How to Use Keywords Properly in Your Content

Establish your primary keyword for each page

When starting the SEO for a page, you need to establish the primary keyword. This phrase should be relevant or closely connected to the content, preferably a popular term that’s low competition. Try to have one keyword per page, having each page different than the others. Choosing the same keyword repeatedly throughout your site will have content competing against each other.

Incorporate Secondary Keywords into the Copy

Google wants to know that the pages you’re creating will help visitors learn something. Although your page should only have one primary keyword, incorporating other keyword versions can increase your search results. Consider using synonyms, long-tail keywords, and secondary phrases that support your content. When creating their results pages, crawlers look for similar terms, meaning you can improve your search ranking simply by expanding your vocabulary.

Longer Content Ranks Higher Than Short Content

Search engines want to provide users with relevant and informational content. As such, they’ll rank your pages higher if the content is longer than 300 hundred words. Offering in-depth material that’s written organically will pull much better results than trying to write several short pieces. Whenever possible, try to include as many details about your subject as possible. You’ll want to backlink to a reputable source whenever possible, which helps build your brand authority.

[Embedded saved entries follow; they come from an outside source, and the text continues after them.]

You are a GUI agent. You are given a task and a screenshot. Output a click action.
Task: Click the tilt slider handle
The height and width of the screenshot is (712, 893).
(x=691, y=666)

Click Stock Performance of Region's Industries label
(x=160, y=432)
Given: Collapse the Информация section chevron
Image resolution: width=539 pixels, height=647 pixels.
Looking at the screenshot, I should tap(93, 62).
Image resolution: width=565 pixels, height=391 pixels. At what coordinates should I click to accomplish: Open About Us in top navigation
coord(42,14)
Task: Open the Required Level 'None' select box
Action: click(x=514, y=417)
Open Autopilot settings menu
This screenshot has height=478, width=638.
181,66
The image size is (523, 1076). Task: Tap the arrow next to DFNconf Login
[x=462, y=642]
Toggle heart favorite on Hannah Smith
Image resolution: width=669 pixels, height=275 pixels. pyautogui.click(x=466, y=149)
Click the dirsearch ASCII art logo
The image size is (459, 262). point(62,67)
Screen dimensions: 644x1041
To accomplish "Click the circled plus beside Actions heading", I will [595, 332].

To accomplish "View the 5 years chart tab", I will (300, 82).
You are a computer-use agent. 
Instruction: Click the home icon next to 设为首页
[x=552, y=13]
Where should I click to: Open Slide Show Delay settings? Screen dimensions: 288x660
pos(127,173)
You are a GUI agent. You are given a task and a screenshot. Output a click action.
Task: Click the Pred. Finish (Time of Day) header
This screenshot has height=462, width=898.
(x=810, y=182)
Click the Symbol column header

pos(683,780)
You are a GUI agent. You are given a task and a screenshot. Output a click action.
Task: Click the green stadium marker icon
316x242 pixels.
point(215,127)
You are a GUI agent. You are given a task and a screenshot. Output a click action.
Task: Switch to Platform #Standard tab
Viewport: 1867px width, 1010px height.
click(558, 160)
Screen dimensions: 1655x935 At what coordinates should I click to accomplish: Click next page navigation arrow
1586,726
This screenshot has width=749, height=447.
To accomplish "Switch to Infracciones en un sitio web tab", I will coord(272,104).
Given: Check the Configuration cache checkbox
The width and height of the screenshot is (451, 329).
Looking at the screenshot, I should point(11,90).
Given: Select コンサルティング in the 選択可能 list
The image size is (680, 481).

Never Follow Blackhat SEO Tactics

When it comes to SEO methods, there are blackhat SEO methods (which are against the rules) and whitelist methods (which can improve your search results). Proper SEO methods may not produce results quickly, but they will slowly build over time. Don’t be tempted to push your methods into blackhat techniques. The penalties attached to these methods can be severe and permanent. These can include removing pages from the index, barring pages from results, or completely removing a domain from the search results.